Solution: Although it's not very much fun, the best way is to use a solvent gradient during elution. You begin with a solvent system in which your compound runs at an Rf of about 0.2 (or less) and increase the percentage of the polar component of the solvent system slightly each time you replenish the solvent in the column. You will need to experiment with degrees of gradient for each difficult case before you find conditions that give optimal separation. Some people find it's easier to run two columns instead of one. For difficult separations, you will often have some mixed fractions- rather than throw them out or contaminate pure fractions, keeping mixed fractions "for a rainy day" is recommended. You can always purify your mixed sample later, if you need it.

Problem: Your crude reaction mixture is not soluble in the solvent system you plan to use to elute your column. You don't know how to load it on the column gracefully. (note: this happens most often with the ethyl acetate/ hexane solvent system, and usually is only a problem on large reaction scale.)
Solutions:
- You can switch another solvent system like dichloromethane/ hexane or acetone/ hexane.
- A (rather risky) method is to dissolve your sample in very small volume of another solvent (like dichloromethane). There is a fine line here between success and having to repeat the column due to poor elution behavior.
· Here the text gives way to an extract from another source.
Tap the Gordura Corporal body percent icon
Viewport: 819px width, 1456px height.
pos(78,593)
- If you suspect that a reaction byproduct is the cause of the solubility problems, you can try a silica filtration to remove the offending solid. Use a short plug and a solvent that efficiently dissolves your product but not the impurity. You may want to collect big fractions to achieve the best rough separation possible, before running the real column.
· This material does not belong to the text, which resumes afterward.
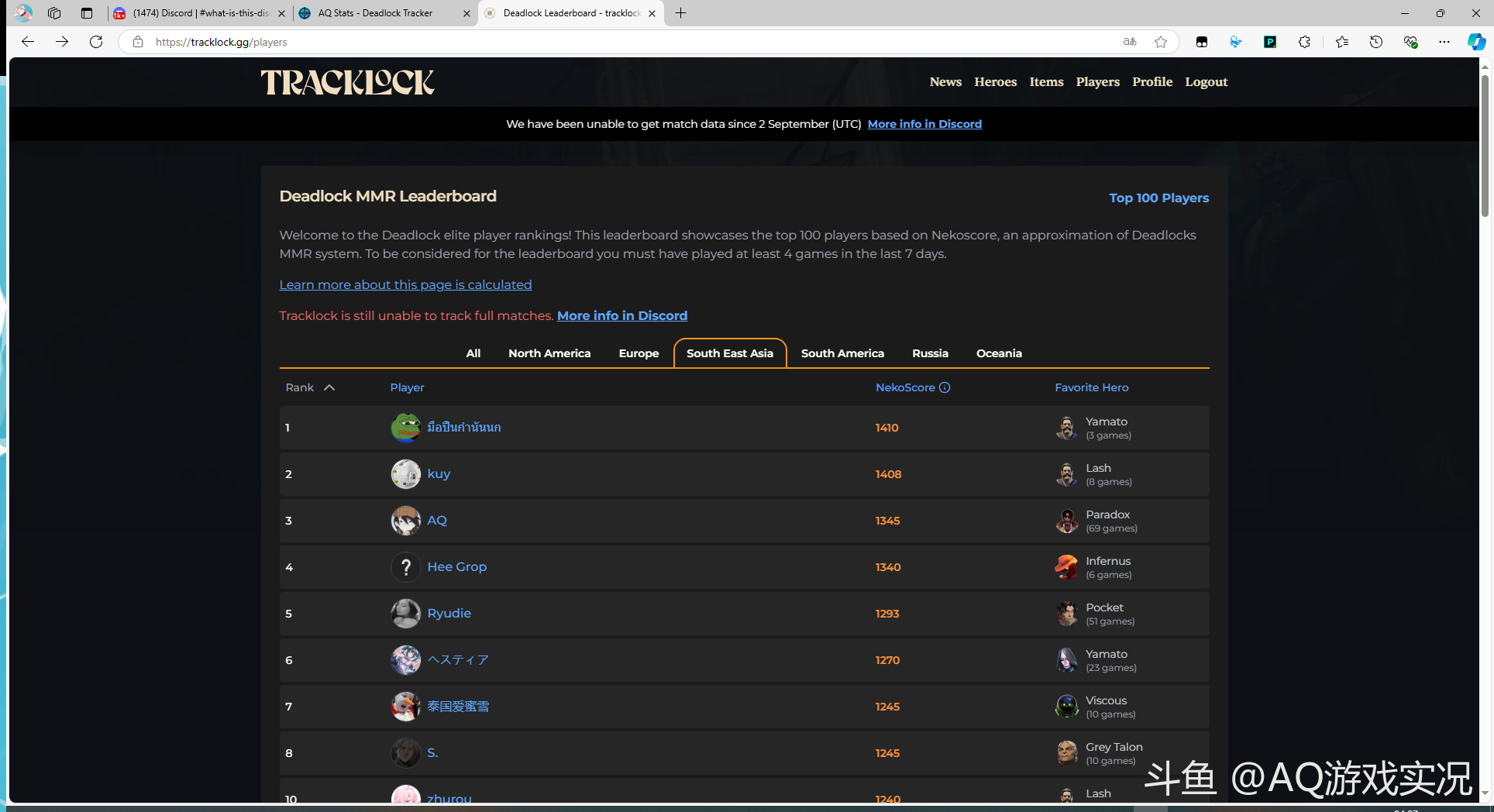The image size is (1494, 812).
Task: Open new browser tab plus button
Action: pos(680,13)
- You can infuse your crude reaction mixture into a small quantity of silica, and load your sample as a solid. Pack your column as usual with solvent-infused silica, but do not top with a layer of sand. Using a large round-bottomed flask, dissolve your compound in an appropriate solvent and add enough silica gel to form a thin (not thick) layer on the top of your column. Remove the solvent by rotoevaporation. You should have a flask of free-flowing silica gel that you can pour on the top of your column. Add a layer of sand and elute as usual.
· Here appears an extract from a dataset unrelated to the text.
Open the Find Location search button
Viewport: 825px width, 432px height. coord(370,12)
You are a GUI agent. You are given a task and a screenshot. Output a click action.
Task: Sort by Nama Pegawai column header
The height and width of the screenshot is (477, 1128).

Problem: Your compound has clogged the silica somehow- elution is very slow
Explanations and "Solutions": This is not very common, but when it happens, it's a major headache. The problem arises when either the compound or an impurity crystallizes in the column, forming a solid barrier that blocks solvent flow. The prognosis is not good- console yourself by noting the problem so you can avoid loading the loathsome mixture onto a normal column in the future. You will either need to employ some pre-chromatography purification technique or use a very wide column and a lot of silica.
- Take a thin wire and push up on the cotton plug from the spout of the column. If you're lucky, the blockage is at the narrow point where the cotton is and can be cleared.
- Take a long glass pipette, rod or similar implement and try "stirring" the silica slurry in the column, just to get the solvent moving again. You'll have to start over to purify it, obviously.
- If these methods fail, you'll have to pour the whole mess out through the top of the column and perform a crude filtration to extract your sample from the silica. It is possible this step will remove the insoluble material, and you can carry on with chromatography.